Top of Data for this task
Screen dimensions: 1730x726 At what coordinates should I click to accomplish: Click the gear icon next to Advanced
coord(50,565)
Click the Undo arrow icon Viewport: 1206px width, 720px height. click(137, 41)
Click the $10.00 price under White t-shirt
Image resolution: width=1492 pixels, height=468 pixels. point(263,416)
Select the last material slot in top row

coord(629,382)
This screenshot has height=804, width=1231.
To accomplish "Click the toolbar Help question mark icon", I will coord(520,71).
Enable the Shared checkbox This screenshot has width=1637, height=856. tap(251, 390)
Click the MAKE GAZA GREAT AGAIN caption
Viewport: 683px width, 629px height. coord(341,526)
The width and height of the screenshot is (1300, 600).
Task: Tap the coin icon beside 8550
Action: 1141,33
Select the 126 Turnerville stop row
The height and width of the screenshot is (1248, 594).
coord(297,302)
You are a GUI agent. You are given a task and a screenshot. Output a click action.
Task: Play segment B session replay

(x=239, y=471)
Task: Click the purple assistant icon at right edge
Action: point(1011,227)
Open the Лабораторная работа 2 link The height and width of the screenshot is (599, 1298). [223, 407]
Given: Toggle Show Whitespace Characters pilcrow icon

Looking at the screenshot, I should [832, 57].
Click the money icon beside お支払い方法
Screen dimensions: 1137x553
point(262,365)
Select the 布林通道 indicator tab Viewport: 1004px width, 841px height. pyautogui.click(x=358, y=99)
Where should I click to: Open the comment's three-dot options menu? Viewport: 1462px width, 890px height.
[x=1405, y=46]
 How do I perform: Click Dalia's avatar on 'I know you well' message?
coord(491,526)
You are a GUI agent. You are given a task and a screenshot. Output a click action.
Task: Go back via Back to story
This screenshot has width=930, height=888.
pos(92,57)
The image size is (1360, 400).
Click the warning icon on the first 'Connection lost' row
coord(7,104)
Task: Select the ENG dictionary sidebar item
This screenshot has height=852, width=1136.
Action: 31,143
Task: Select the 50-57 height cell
Bottom of Data for this task
## Work request
Only the lines above from the one with "Task: Play segment B session replay" through the one with "Open the Лабораторная" should be duplicated, character for character.

## Exercise response
Task: Play segment B session replay

(x=239, y=471)
Task: Click the purple assistant icon at right edge
Action: point(1011,227)
Open the Лабораторная работа 2 link The height and width of the screenshot is (599, 1298). [223, 407]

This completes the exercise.